Isu Agama dan Politik


DUNIA HAWA - Banyak yang menganalisis penyebab kekalahan Ahok-Djarot. Ada yang bilang Ahok harus kalah agar tidak ada demo terus menerus dan banyak alasan lain.

Saya salah satu yang kecewa. Bukan karena saya pendukung Ahok, apalagi Anies. Karena KTP saya bukan DKI, cuma saya sedang cari duit di DKI dan sedang cari peluang diluar DKI. Jakarta sudah terlalu padat. Biaya hidup tinggi. Tapi saya suka kejujuran dan keterbukaan Ahok selama jadi Gubernur. Jujur saja, di jaman sekarang kita belum pernah lihat Kepala Daerah seperti Ahok. Bukan hanya jujur, tapi dia berani membela mati-matian kepentingan rakyat daerah yang dipimpinnya.

Jadi, bukan Ahok secara pribadilah yang disukai pendukungnya. Tapi kebijakannyalah yang buat orang memilih dia. Karena orang seperti dia sudah langka di jaman hedonis ini. Saya yakin banyak juga pendukung Ahok yang kurang ‘sreg’ kalau Ahok lagi marah-marah. Tapi karena itu untuk kebaikan penduduk DKI juga orang yang cerdas tidak terlalu mempermasalahkannya. Yang penting dia kerja yang benar, itu dalam hati pemilihnya.
Bagaimana orang bisa begitu buta melihat karyanya, kepeduliannya dan empatinya?

Penyebab utama saya kecewa adalah ternyata isu agama yang dimainkan itu berhasil. Bayangkan, Jakarta yang kaum intelektualnya paling banyak, masih bisa terhasut isu agama. Seolah Pilgub DKI adalah persaingan Agama. Hei, jangan bilang karena Ahok Kristen. Pak Jokowi seorang muslim yang taat juga dituduh macam-macam saat Pilpres kemarin. Sebentar lagi Pilpres lagi. Isu agama pasti dimainkan lagi. Aduh, rasanya kok capek. Kenapa bangsa Indonesia tiba-tiba jadi gini?

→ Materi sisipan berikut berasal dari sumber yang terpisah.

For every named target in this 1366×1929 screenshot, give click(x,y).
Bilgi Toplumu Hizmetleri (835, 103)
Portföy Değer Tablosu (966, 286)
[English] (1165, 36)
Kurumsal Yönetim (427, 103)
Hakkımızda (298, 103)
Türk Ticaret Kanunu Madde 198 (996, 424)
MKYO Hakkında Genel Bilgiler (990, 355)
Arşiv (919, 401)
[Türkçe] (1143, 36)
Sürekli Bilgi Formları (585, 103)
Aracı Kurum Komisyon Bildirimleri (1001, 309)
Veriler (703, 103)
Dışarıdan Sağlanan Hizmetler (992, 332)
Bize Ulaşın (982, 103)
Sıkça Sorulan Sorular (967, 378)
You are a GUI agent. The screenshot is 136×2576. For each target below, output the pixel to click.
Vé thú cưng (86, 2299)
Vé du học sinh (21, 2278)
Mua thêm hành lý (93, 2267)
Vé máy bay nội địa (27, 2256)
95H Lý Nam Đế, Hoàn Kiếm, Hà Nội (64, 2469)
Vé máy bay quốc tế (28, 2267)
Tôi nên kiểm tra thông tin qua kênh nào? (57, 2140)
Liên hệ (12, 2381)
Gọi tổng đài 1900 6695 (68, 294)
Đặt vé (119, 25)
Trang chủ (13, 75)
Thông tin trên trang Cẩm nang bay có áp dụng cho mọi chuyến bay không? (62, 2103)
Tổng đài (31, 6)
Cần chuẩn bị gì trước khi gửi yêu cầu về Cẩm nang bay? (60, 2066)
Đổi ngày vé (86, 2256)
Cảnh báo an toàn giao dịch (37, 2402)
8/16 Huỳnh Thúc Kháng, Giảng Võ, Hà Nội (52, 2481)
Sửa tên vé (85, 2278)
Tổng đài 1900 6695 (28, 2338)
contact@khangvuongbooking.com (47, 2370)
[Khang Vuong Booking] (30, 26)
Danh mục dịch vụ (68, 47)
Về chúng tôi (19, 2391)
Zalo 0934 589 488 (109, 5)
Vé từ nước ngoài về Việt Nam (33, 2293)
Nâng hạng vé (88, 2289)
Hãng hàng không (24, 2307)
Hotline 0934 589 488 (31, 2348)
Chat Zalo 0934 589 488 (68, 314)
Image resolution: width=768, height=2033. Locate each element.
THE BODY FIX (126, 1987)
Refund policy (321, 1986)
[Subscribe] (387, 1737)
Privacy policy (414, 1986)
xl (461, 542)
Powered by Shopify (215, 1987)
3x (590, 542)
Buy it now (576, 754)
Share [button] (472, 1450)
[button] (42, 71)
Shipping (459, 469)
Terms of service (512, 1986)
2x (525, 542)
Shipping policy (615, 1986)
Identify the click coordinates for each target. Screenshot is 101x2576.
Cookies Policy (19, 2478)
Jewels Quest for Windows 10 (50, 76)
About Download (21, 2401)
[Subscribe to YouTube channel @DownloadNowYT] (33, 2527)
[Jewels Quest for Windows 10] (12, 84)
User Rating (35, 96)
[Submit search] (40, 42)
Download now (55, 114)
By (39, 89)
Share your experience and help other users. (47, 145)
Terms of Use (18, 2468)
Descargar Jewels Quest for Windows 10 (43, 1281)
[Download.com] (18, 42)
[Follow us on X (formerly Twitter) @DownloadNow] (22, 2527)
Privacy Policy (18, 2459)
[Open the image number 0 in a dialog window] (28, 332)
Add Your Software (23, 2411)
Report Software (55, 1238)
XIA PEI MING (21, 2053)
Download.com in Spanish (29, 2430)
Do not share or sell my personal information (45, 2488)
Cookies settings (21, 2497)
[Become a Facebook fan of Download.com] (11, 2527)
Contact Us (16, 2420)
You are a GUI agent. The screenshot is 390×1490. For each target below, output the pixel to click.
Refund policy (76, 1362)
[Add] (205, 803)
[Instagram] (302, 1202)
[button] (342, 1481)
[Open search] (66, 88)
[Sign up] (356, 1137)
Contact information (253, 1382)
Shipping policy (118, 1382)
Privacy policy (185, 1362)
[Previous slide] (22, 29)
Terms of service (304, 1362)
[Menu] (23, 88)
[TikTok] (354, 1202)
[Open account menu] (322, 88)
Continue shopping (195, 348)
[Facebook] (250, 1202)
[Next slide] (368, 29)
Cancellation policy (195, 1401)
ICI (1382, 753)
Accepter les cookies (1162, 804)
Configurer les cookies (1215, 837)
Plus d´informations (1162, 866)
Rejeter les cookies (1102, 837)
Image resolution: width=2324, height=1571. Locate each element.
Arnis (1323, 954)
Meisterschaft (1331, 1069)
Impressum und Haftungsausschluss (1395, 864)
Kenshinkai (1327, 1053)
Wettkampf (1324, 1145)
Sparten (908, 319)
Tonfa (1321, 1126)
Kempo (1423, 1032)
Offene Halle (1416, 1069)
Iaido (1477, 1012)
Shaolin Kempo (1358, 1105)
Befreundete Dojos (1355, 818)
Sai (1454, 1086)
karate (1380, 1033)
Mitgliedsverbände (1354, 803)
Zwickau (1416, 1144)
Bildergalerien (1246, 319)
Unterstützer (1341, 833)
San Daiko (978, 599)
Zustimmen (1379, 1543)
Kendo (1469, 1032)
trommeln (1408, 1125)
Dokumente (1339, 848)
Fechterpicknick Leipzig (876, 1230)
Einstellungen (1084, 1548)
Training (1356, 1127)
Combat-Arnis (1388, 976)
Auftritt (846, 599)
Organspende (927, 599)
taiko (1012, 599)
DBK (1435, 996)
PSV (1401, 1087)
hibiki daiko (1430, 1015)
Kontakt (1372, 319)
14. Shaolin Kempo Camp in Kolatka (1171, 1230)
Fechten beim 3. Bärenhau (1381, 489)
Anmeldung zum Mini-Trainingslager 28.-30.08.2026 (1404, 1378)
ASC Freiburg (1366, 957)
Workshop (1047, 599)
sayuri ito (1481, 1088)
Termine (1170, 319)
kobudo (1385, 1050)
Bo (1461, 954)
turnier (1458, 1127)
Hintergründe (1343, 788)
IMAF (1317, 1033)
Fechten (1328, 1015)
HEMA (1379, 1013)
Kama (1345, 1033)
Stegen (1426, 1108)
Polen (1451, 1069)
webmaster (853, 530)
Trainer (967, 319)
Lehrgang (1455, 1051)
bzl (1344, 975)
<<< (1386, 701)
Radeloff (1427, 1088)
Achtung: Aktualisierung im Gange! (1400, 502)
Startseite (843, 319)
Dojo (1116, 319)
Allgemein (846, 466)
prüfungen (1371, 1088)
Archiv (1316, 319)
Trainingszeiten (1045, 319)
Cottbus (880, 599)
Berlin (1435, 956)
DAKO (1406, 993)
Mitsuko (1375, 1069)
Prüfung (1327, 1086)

Saya punya banyak teman dari berbagai agama bahkan yang tidak beragama. Saya juga punya teman yang menurut agama saya aliran dia sesat dan tinggal di rumah saya beberapa bulan. Saya berteman berdasarkan perilaku orangnya. Yang seagama dengan saya juga pernah menipu saya. Yang penting orangnya baik saya tak peduli agamanya apa. Toh dalam setiap agama ada yang baik dan ada yang jahat. Apa anda mau berteman atau ngebelain orang yang jahat hanya karena agama di KTP-nya sama dengan anda? Bukan maksud saya bilang Anies-Sandi jahat, tapi isu agama dalam kampanyenya kental sekali dan tidak bisa disangkal kalau mereka melakukan pembiaran. Padahal mereka berdua bukan rohaniawan atau pemuka agama dan bukan pula dari kalangan radikal. Tapi mereka menggunakan jasa kelompok intoleran. Karena kampanye-kampanye seperti ini banyak terjadi perpecahan di kalangan pendukung masing-masing. Dan mereka tidak perduli itu.

Tidak semua pengusaha Kristen di DKI mendukung Ahok. Contohnya Hary T. Dulu saya kagum sama dia. Dia kaya tapi masih suka buat acara untuk membantu orang miskin. Sekarang kok sepertinya sibuk berpolitik. Apa kurang kaya?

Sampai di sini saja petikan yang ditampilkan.